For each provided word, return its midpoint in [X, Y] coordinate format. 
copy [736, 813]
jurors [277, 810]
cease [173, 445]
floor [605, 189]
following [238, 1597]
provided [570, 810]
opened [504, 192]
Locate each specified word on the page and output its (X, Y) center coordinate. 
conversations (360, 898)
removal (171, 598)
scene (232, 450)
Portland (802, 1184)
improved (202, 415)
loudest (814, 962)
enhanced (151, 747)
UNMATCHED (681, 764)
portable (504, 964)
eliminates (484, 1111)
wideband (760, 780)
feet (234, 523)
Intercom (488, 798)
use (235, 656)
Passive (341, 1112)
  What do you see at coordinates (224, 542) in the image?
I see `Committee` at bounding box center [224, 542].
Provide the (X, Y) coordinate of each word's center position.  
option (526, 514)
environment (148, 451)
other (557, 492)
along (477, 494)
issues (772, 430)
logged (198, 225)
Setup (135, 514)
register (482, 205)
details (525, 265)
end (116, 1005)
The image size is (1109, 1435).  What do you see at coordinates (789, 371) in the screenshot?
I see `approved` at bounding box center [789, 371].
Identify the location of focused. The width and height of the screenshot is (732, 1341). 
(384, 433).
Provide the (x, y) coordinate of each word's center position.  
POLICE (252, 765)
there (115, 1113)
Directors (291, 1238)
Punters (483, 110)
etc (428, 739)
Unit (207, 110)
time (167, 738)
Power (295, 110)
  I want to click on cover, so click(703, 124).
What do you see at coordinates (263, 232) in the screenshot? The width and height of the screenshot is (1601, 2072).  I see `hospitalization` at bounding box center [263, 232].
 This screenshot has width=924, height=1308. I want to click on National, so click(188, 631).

:::::

> **GOAL**
Reproduce all of the records above line for line, without changing anything.

> **FINISHED ANSWER**
For each provided word, return its midpoint in [X, Y] coordinate format. 
copy [736, 813]
jurors [277, 810]
cease [173, 445]
floor [605, 189]
following [238, 1597]
provided [570, 810]
opened [504, 192]
Locate each specified word on the page and output its (X, Y) center coordinate. 
conversations (360, 898)
removal (171, 598)
scene (232, 450)
Portland (802, 1184)
improved (202, 415)
loudest (814, 962)
enhanced (151, 747)
UNMATCHED (681, 764)
portable (504, 964)
eliminates (484, 1111)
wideband (760, 780)
feet (234, 523)
Intercom (488, 798)
use (235, 656)
Passive (341, 1112)
  What do you see at coordinates (224, 542) in the image?
I see `Committee` at bounding box center [224, 542].
Provide the (X, Y) coordinate of each word's center position.  
option (526, 514)
environment (148, 451)
other (557, 492)
along (477, 494)
issues (772, 430)
logged (198, 225)
Setup (135, 514)
register (482, 205)
details (525, 265)
end (116, 1005)
The image size is (1109, 1435).  What do you see at coordinates (789, 371) in the screenshot?
I see `approved` at bounding box center [789, 371].
Identify the location of focused. The width and height of the screenshot is (732, 1341). 
(384, 433).
Provide the (x, y) coordinate of each word's center position.  
POLICE (252, 765)
there (115, 1113)
Directors (291, 1238)
Punters (483, 110)
etc (428, 739)
Unit (207, 110)
time (167, 738)
Power (295, 110)
  I want to click on cover, so click(703, 124).
What do you see at coordinates (263, 232) in the screenshot? The width and height of the screenshot is (1601, 2072).  I see `hospitalization` at bounding box center [263, 232].
 This screenshot has width=924, height=1308. I want to click on National, so click(188, 631).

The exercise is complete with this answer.